The pointlessness of PowerPoint™ , death by PowerPoint™ or any similar pithy remark are very common in our tech saturated world. Something which was so exciting when first introduced has become a negative in many settings. This is one area where my military experience strangely comes into play. For a while everything in the military was a PowerPoint™ presentation. Every place someone went the first thing was a safety PowerPoint™ then there would be an Equal Opportunity PowerPoint™. Eventually, a PowerPoint™ presentation was an unspoken way of saying we have to do this but I don't really have anything invested in it and you don't need to either. PowerPoint™ also enabled anyone to appear to be an expert at a moment's notice. If you had a good product and could fake it, you could present on anything. It was far easier to go over some slides then stand and talk next to them than to create a new presentation or genuinely know the material. So PowerPoint™ made everyone a "expert".

This is one of the serious considerations to discuss when using technology. Whether it is PowerPoint™ or some other form of multimedia, the presenter must know more than the presentation. The presentation is not going to be able to interact with the students or explain concepts in additional ways.

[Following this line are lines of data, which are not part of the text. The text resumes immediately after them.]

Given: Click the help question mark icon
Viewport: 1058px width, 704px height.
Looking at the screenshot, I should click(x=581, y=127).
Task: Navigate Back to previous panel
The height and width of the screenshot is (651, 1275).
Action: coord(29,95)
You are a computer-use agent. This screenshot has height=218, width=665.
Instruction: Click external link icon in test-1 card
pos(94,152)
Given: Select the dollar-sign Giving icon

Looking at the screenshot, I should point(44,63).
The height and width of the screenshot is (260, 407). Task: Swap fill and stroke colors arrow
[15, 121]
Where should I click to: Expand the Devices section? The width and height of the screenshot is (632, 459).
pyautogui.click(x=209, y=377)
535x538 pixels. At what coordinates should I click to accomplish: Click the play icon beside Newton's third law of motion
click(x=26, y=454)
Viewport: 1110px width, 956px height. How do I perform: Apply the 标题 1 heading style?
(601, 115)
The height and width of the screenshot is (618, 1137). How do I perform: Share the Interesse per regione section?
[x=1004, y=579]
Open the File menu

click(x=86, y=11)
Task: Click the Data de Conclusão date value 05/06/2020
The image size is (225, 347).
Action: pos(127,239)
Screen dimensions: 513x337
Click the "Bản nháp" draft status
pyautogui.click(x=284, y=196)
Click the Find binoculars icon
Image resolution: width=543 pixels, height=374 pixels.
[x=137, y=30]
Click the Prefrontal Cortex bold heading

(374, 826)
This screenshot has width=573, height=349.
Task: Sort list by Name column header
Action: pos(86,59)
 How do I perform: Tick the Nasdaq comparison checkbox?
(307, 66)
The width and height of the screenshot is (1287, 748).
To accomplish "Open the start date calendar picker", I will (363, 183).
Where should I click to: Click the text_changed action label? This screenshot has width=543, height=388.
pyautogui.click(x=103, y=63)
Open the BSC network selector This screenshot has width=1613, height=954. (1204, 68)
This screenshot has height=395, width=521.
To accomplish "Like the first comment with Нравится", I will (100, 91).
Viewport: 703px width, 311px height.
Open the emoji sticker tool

As Jamie McKenzie says, "The goal is the creation of a strong and charismatic relationship with the audience. Students must master strategies to develop and maintain contact, engagement, credibility and trust." Jamie also points out several ways to make multimedia more interesting. But this is the main point, the presenter must be the expert both in material and in communication. I think the point made about 80% research and 20% presentation is very good and illustrates this point well. In order to make multimedia and PowerPoint™ useful and relevant, there are certain steps to be taken in the creation of the product. However, educators must remain the experts who can understand students' questions to clarify and communicate the material.